Rob Rensenbrink, secondo al Pallone d’Oro nel 1976

Eternato nella fama per un quasi gol, il clamoroso palo dell’ultimo minuto che avrebbe consentito all’Olanda di battere l’Argentina nella finale Mondiale del 1978 (a meno che i padroni di casa si fossero riusciti a inventare un impossibile recupero). Rob Rensenbrink deve accontentarsi di una piazza d’onore già nel torneo precedente con la sua Olanda sconfitta dalla Germania Ovest. In mezzo c’è un altro secondo posto al Pallone d’Oro. Un piazzamento comunque importante, indicatore anche della grande considerazione che all’epoca aveva la Coppa delle Coppe, trofeo divorato dalla riorganizzazione delle manifestazioni continentali degli anni 90.

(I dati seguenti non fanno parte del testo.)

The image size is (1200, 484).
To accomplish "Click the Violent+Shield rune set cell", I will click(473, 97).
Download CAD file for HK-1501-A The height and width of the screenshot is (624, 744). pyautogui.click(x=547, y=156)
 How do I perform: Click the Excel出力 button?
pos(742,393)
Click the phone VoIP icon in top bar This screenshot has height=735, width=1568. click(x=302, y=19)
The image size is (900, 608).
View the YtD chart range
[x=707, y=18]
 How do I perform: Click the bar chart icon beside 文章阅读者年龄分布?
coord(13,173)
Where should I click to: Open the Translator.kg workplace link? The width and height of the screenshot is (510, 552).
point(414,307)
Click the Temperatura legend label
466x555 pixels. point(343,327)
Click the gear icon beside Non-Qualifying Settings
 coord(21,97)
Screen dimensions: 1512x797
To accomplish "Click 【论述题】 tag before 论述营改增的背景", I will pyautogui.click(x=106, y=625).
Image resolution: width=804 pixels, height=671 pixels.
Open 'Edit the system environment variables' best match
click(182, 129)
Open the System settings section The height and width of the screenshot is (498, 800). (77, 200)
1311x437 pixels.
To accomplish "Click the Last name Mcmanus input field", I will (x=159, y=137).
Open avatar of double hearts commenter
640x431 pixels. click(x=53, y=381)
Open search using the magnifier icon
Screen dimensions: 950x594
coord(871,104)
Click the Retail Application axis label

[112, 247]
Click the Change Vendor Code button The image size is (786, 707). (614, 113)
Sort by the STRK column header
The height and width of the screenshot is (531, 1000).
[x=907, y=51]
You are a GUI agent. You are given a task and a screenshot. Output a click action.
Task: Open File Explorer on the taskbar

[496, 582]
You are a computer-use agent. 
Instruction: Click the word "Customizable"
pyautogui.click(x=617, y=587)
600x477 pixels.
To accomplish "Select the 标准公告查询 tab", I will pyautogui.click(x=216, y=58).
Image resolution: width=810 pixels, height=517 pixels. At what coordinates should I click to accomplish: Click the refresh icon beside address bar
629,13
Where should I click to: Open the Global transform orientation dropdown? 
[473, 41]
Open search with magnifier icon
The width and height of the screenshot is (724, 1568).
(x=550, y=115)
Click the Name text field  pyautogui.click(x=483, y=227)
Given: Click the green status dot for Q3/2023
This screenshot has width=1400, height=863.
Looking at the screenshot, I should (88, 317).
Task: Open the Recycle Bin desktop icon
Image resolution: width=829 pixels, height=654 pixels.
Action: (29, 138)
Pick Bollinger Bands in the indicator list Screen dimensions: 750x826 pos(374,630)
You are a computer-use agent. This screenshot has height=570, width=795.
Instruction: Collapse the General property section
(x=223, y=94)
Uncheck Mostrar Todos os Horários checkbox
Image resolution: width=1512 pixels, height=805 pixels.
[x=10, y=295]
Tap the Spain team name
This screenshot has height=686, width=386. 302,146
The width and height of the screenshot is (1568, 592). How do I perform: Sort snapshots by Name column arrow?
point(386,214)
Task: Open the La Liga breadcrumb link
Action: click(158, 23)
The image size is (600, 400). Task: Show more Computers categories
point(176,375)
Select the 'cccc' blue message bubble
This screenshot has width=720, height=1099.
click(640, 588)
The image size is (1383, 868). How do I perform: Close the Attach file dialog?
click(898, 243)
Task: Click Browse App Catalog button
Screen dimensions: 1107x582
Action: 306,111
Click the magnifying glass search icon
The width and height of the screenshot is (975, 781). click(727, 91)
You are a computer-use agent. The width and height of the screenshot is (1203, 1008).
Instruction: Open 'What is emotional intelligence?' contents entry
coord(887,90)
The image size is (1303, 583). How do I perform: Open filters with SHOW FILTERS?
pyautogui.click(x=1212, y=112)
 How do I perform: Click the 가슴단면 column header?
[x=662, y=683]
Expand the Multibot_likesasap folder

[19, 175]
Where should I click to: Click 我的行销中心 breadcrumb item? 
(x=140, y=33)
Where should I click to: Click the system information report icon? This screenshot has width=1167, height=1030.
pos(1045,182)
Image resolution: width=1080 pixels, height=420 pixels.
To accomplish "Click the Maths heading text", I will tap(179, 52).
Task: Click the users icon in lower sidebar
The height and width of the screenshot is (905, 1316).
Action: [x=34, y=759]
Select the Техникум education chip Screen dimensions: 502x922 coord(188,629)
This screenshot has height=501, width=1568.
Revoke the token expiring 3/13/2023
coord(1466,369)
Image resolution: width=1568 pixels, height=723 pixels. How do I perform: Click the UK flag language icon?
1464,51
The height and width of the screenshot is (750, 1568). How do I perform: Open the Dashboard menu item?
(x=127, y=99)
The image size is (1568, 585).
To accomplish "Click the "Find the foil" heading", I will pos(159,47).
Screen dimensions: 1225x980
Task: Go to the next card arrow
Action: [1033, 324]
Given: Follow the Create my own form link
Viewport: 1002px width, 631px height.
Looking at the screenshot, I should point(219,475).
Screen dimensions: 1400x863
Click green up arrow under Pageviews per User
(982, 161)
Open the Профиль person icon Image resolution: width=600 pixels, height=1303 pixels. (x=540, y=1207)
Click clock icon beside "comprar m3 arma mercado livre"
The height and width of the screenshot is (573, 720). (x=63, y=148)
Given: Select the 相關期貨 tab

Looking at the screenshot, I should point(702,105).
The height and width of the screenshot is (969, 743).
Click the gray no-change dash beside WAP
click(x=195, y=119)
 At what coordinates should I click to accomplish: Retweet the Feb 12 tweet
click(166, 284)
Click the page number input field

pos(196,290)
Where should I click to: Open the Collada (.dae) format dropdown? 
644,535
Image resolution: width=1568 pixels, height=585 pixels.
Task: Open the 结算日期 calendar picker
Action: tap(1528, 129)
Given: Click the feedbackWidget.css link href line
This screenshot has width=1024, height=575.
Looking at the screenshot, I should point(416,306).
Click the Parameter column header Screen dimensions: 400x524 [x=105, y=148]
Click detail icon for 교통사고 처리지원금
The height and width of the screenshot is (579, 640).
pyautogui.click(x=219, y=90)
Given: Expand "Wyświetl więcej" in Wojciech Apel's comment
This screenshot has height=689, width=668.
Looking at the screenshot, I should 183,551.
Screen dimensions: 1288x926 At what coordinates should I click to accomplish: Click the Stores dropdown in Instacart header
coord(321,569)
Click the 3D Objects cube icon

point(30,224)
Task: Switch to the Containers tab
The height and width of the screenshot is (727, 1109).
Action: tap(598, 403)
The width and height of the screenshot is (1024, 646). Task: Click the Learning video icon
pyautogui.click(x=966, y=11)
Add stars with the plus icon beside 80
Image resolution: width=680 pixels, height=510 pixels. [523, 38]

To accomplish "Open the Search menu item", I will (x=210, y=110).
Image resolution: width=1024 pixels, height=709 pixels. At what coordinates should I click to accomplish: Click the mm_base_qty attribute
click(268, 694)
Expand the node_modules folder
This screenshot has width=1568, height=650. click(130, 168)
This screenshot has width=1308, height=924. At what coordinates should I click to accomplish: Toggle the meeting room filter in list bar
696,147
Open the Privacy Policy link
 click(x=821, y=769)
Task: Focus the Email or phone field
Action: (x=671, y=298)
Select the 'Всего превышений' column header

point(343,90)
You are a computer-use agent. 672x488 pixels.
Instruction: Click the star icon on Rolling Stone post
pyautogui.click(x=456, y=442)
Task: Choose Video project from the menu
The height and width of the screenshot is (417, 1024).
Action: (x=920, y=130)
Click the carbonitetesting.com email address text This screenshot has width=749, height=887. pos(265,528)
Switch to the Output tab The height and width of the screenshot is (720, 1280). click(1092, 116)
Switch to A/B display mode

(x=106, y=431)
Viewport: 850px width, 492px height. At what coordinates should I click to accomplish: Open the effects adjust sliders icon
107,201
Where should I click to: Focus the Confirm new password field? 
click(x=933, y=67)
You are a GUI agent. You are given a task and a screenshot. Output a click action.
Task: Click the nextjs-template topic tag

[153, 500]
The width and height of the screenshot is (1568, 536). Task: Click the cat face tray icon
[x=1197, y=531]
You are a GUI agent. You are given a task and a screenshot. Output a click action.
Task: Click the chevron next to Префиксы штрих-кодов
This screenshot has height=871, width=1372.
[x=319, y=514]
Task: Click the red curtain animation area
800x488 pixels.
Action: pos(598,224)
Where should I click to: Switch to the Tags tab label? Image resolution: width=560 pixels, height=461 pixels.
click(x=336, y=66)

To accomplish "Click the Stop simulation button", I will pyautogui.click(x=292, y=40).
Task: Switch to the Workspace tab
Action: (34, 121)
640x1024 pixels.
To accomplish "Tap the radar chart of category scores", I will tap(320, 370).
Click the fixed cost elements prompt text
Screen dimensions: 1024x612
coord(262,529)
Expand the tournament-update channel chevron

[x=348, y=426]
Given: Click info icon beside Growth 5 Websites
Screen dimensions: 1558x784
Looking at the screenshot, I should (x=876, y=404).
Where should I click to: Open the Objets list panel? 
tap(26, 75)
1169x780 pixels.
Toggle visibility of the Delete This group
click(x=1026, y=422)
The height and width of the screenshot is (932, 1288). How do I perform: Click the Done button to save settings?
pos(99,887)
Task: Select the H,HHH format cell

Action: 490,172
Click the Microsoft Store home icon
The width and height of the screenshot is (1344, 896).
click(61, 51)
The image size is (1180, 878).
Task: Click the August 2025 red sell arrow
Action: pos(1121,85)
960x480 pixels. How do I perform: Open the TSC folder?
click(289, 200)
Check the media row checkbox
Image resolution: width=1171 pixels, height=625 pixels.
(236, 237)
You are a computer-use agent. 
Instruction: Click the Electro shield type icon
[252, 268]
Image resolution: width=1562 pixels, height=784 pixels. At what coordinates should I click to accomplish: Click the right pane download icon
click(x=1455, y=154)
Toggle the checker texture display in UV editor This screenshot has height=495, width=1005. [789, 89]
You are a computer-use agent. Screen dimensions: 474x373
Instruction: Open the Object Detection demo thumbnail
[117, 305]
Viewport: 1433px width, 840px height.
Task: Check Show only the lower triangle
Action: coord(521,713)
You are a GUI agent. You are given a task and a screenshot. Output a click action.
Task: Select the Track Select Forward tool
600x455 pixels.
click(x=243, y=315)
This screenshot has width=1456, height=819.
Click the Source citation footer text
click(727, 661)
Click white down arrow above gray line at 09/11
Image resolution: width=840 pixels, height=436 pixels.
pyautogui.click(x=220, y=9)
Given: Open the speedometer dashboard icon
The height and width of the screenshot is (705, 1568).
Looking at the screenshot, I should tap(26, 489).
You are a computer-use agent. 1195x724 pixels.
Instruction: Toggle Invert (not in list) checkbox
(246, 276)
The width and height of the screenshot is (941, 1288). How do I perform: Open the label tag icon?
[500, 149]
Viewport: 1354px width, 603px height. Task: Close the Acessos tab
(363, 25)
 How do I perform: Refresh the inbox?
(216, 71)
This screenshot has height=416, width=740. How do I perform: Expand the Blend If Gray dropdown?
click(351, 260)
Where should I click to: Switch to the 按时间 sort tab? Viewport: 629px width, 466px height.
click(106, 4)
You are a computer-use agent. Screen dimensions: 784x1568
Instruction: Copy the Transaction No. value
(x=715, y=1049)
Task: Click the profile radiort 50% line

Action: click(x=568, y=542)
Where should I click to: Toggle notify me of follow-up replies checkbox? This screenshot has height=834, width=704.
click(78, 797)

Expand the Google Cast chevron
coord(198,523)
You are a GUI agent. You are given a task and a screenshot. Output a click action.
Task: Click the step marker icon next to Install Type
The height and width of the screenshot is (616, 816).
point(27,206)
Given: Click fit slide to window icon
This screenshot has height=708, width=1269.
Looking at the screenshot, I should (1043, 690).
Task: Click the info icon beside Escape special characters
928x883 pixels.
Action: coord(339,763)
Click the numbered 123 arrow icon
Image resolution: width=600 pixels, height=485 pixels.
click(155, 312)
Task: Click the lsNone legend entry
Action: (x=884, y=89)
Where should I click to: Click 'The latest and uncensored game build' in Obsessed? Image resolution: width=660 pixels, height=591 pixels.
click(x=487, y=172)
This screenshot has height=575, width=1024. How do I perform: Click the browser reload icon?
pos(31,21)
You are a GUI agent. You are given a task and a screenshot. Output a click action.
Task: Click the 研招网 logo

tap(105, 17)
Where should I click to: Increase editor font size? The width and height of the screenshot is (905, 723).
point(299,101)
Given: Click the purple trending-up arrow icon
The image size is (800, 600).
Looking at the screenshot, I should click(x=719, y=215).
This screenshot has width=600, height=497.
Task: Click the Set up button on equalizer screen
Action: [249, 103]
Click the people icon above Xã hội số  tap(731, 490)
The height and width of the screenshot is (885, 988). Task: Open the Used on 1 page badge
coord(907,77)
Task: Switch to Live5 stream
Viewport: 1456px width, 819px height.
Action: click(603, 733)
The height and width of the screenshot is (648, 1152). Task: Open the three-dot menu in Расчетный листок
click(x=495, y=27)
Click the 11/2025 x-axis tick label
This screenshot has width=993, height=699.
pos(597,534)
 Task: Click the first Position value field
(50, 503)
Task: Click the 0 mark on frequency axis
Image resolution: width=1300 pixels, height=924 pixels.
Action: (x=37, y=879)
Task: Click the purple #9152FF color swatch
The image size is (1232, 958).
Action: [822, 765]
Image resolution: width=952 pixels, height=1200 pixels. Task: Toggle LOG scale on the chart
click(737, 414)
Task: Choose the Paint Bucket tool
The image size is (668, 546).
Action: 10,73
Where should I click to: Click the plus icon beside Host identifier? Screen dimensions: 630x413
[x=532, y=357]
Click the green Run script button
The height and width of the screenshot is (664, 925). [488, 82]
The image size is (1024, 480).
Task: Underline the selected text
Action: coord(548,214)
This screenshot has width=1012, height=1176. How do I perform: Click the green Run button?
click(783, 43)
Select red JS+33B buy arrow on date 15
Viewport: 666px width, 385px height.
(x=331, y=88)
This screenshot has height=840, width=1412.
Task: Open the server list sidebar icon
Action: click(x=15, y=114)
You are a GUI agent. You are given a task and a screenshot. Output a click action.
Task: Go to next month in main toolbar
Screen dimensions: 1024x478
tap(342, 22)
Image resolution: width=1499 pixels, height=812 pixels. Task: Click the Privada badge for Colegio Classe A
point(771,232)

Il bomber olandese, giocatore in forza all’Anderlecht dallo spiccato fiuto del gol ma anche dai piedi educati com’è tradizione nella scuola del suo Paese, si vince la competizione dedicata ai trionfatori nelle coppa nazionali con 8 reti complessive, che gli valgono il titolo di capocannoniere. Due vengono prodotte nella finale contro il West Ham, un 4-2 tutt’altro che scontato. Un’altra doppietta viene rifilata al Bayern e vale la conquista della Supercoppa Europea, ciononostante il trofeo di France Football va a Franz Beckenbauerlo sconfitto del confronto. A Rob Rensenbrink resta la consolazione di essere riuscito a regalare tanti momenti importanti ai suoi tifosi, che lo hanno soprannominato “il serpente” per come sgusciava al cospetto delle difese avversarie.